Kendi kendine konuşmaları nedeniyle öğretmeni dinlemekte zorlanabilirler, bu özellikleri nedeniyle, işittiklerini daha iyi anlama özelliklerine rağmen bu şanslarını kaybederler. Gözle okuma esnasında hiçbir şey anlayamayabilirler. Bu nedenle, okurken dudakları oynar, sesli okurlar. Desteklemek için en azından kendi kulağının duyabileceği bir sesle okumalarına izin verilmelidir. İşittiklerini daha iyi anlarlar. Daha çok konuşarak, tartışarak öğrenirler. Bilgi alırken dinlemeyi okumaya tercih ederler. Tempolu ve ahenkli konuşurlar. Olay ve kavramları birinin anlatması ile daha iyi anlarlar. Grup ve ikili çalışmalarda konuşma ve dinleme olanakları olduğu için iyi öğrenirler.

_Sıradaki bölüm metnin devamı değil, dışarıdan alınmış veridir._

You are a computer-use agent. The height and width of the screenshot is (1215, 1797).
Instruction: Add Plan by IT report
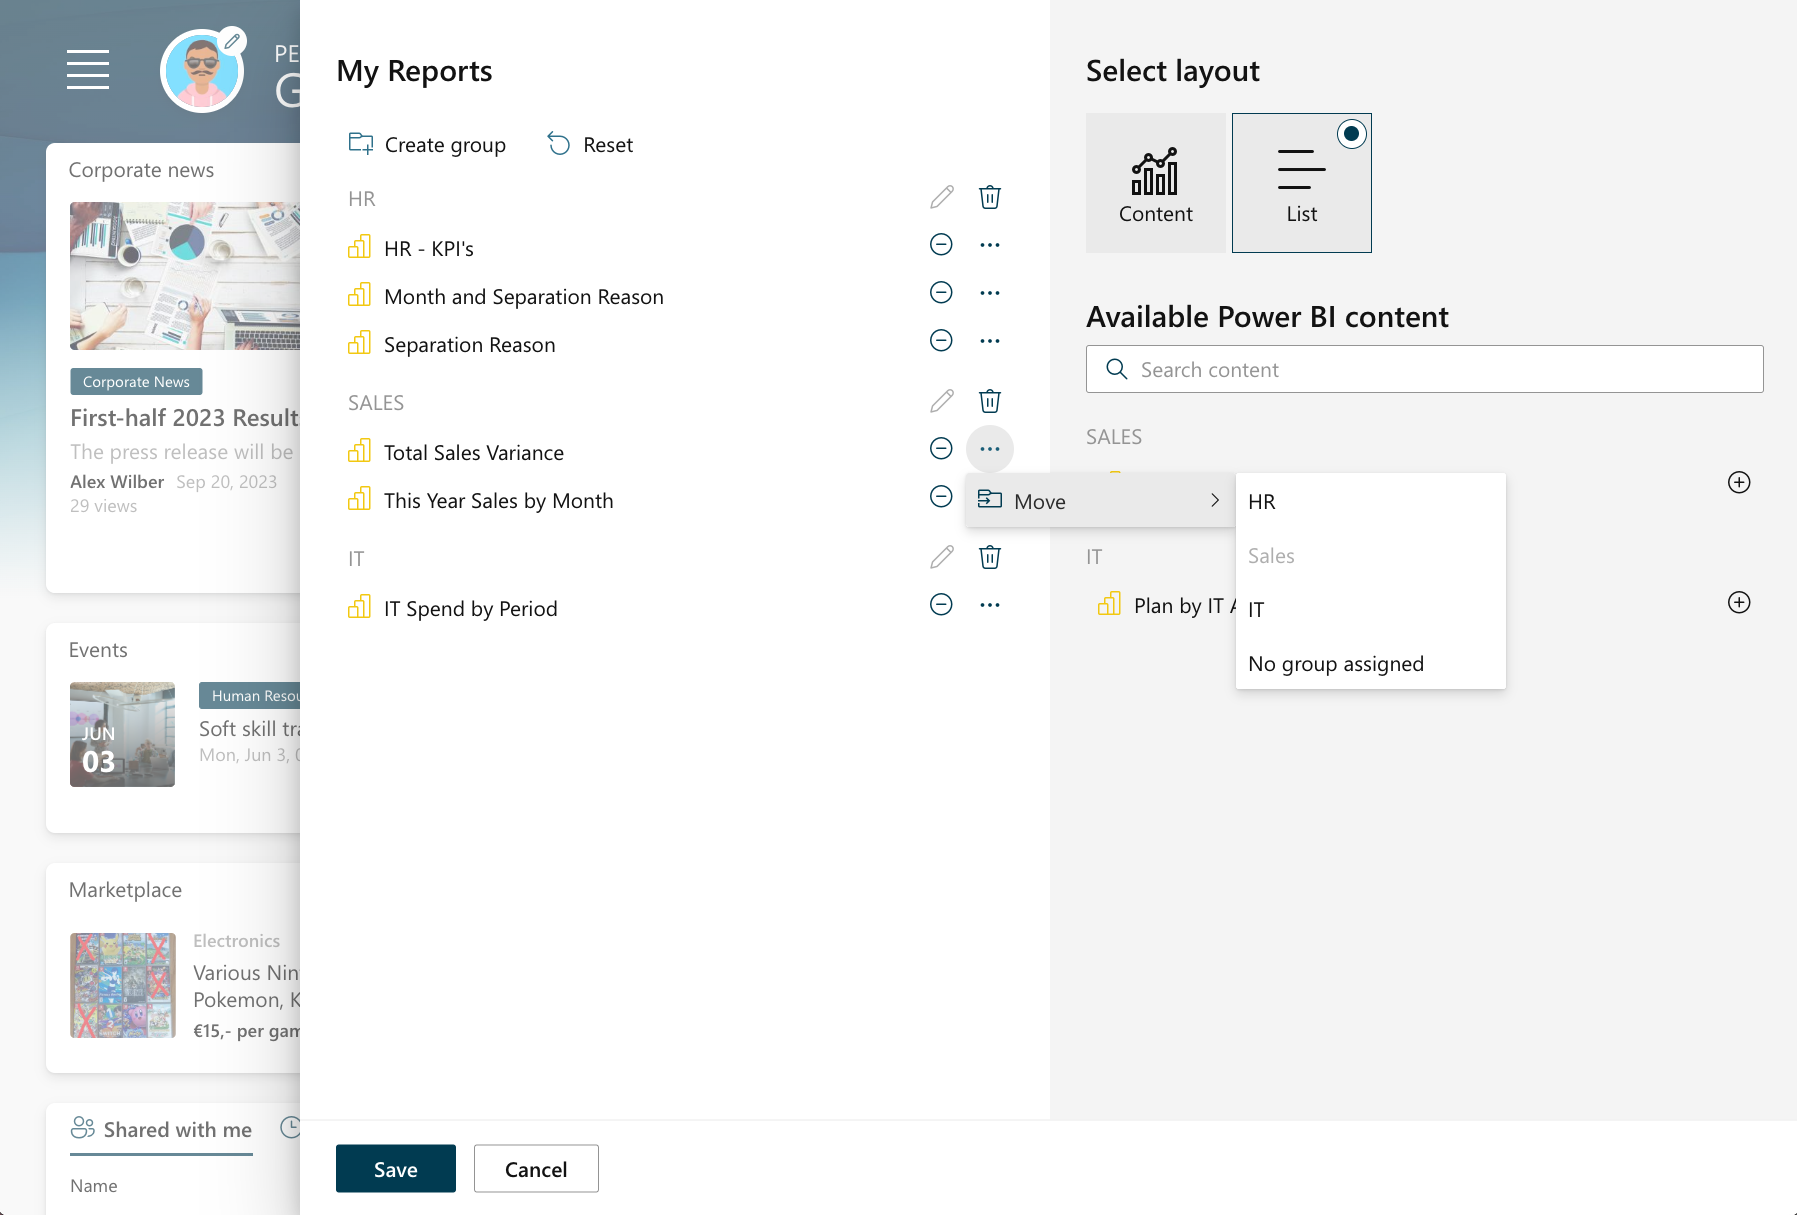pyautogui.click(x=1739, y=603)
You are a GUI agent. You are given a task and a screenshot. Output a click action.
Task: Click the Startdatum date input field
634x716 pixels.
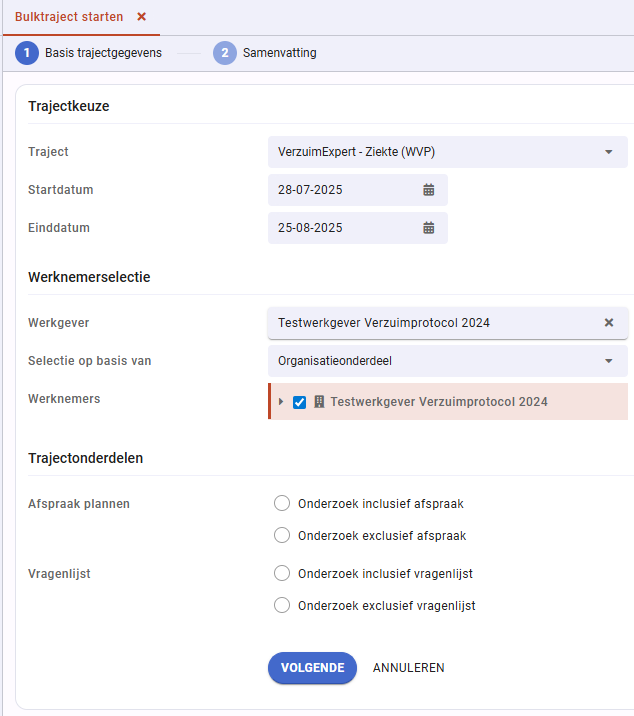click(x=358, y=190)
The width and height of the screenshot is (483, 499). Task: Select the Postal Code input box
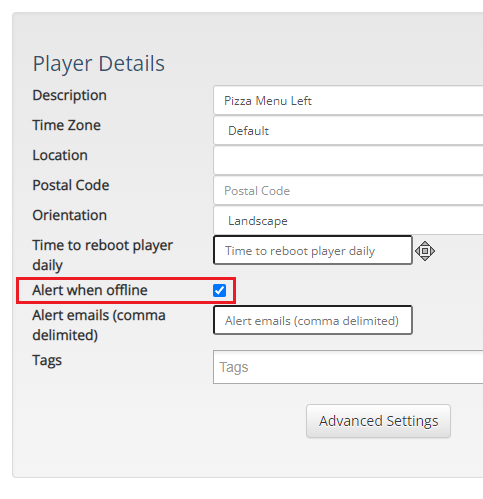click(348, 190)
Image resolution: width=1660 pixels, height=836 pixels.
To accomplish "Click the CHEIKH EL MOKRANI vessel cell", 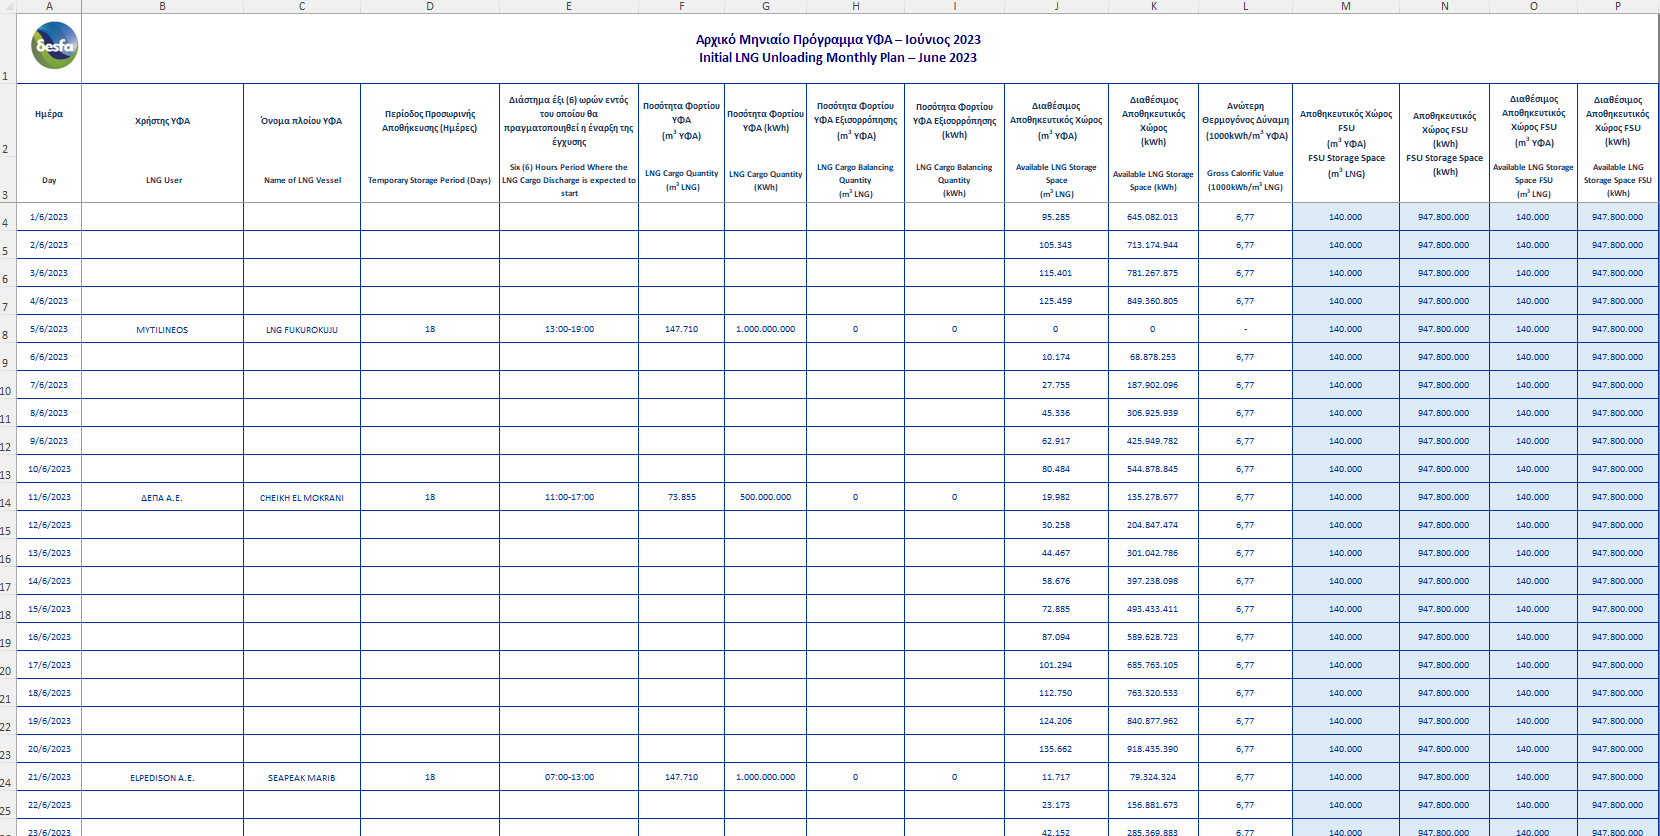I will (x=301, y=497).
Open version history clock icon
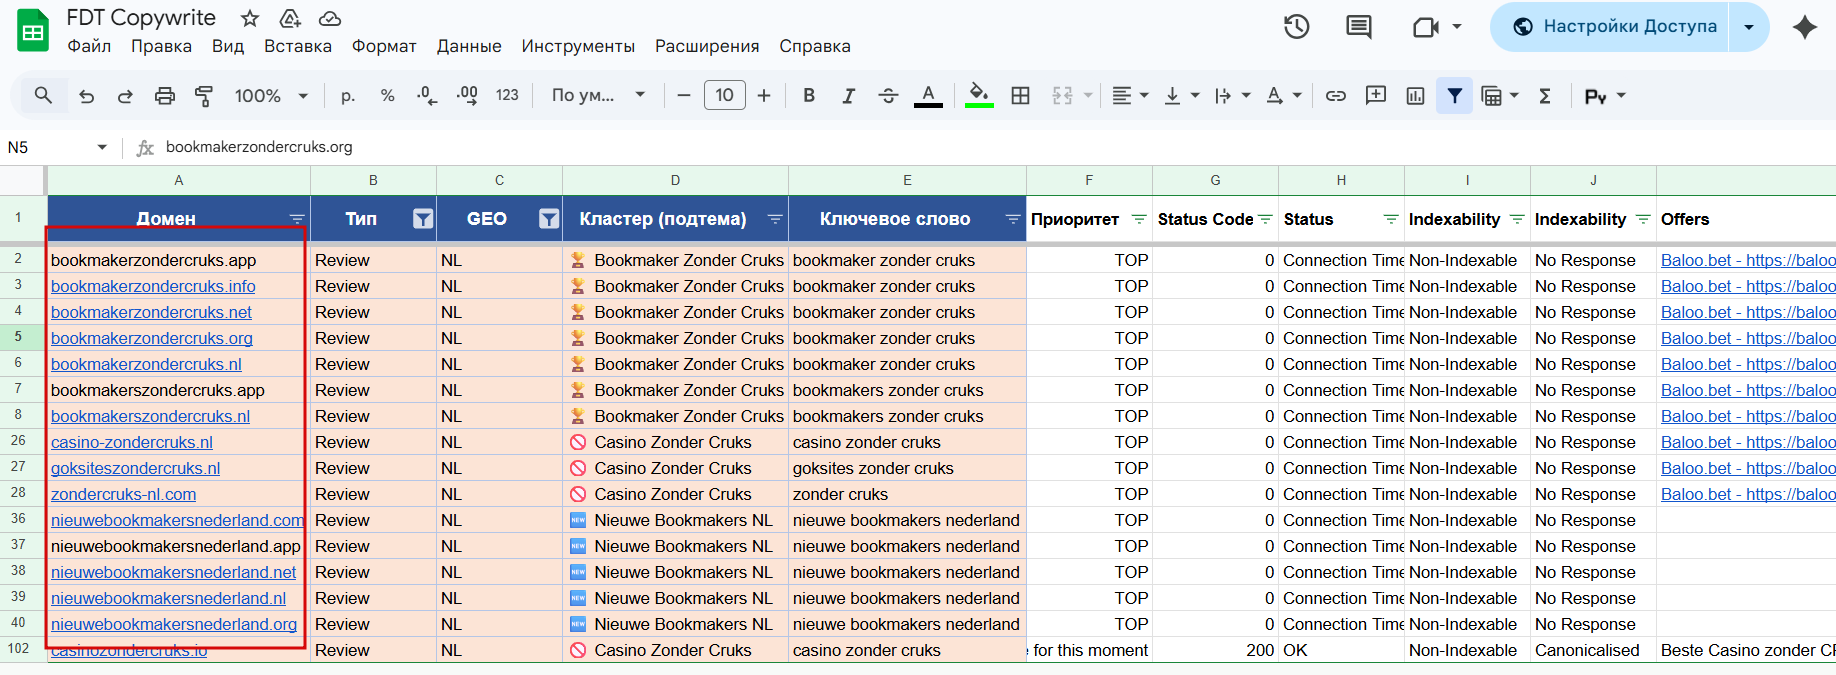This screenshot has height=675, width=1836. point(1296,27)
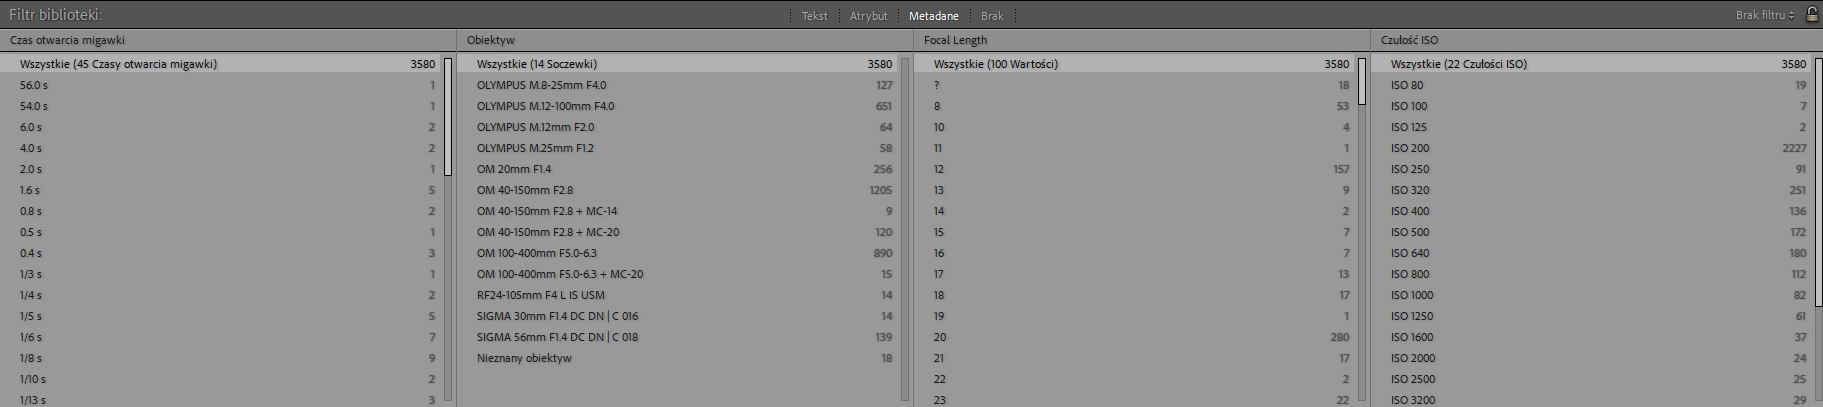Toggle the filter lock icon
Screen dimensions: 1823x407
click(1811, 14)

Hatırlamak istediklerini, birisi kendilerine anlatıyor ya da söylüyormuş gibi işiterek hatırlarlar.
İşitsel Öğrenenlerin Güçlü ve Zayıf Yanları
Güçlü Yanlar  Duyduklarını hatırlarlar.
  Uzun anlatımlarda bile anlatılanların içerisinde kaybolmazlar.
  İyi bir konuşmacı olabilirler.
  Müzik hatırlamalarını kolaylaştırır.
  Pek çok kişi için bir anlam ifade etmeyen ses, ritm, melodi onların pek çok şeyi hatırlamalarını sağlar.
  Ses taklitlerine yatkındırlar.
  Konuşulmuş/tartışılmış olan konuları hatırlarlar.
  Bilinmeyen kelimeleri anlamından çıkarırlar.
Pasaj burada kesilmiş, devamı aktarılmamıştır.